#### WORK REQUIRED
Write out, word for word, the first line of the data below and every line after it through the one containing "Given: Click the 63.90-65.95gr cell".

───── RECORDS FOR THE TASK ─────

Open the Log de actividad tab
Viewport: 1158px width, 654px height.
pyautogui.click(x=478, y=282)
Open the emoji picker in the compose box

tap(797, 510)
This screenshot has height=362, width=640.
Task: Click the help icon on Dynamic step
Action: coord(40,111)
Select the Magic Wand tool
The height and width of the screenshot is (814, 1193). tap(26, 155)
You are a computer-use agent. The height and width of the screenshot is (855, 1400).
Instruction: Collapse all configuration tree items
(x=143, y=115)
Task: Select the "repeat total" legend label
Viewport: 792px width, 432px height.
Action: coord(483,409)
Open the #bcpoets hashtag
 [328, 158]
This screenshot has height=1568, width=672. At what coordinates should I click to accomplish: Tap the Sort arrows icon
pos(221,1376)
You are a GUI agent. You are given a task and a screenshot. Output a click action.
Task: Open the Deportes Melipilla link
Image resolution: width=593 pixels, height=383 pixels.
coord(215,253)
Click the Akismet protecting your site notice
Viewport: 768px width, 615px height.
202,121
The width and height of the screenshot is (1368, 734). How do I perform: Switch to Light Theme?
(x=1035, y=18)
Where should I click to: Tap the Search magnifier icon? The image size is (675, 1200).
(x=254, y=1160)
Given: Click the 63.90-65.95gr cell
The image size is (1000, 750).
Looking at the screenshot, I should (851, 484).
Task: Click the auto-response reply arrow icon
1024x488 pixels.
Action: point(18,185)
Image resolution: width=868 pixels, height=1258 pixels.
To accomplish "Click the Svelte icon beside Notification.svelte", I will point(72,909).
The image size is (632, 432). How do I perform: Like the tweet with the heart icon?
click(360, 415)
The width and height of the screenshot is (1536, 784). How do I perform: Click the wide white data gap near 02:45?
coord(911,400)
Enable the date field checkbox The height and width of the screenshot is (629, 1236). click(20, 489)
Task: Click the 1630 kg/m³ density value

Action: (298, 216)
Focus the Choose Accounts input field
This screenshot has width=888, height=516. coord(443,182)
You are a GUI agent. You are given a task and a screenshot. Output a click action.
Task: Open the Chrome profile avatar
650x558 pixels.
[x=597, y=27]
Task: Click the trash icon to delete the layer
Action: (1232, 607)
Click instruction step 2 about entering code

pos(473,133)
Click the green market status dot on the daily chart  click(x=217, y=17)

─────

#### REPLY TO THE EXERCISE
Open the Log de actividad tab
Viewport: 1158px width, 654px height.
pyautogui.click(x=478, y=282)
Open the emoji picker in the compose box

tap(797, 510)
This screenshot has height=362, width=640.
Task: Click the help icon on Dynamic step
Action: coord(40,111)
Select the Magic Wand tool
The height and width of the screenshot is (814, 1193). tap(26, 155)
You are a computer-use agent. The height and width of the screenshot is (855, 1400).
Instruction: Collapse all configuration tree items
(x=143, y=115)
Task: Select the "repeat total" legend label
Viewport: 792px width, 432px height.
Action: coord(483,409)
Open the #bcpoets hashtag
 [328, 158]
This screenshot has height=1568, width=672. At what coordinates should I click to accomplish: Tap the Sort arrows icon
pos(221,1376)
You are a GUI agent. You are given a task and a screenshot. Output a click action.
Task: Open the Deportes Melipilla link
Image resolution: width=593 pixels, height=383 pixels.
coord(215,253)
Click the Akismet protecting your site notice
Viewport: 768px width, 615px height.
202,121
The width and height of the screenshot is (1368, 734). How do I perform: Switch to Light Theme?
(x=1035, y=18)
Where should I click to: Tap the Search magnifier icon? The image size is (675, 1200).
(x=254, y=1160)
Given: Click the 63.90-65.95gr cell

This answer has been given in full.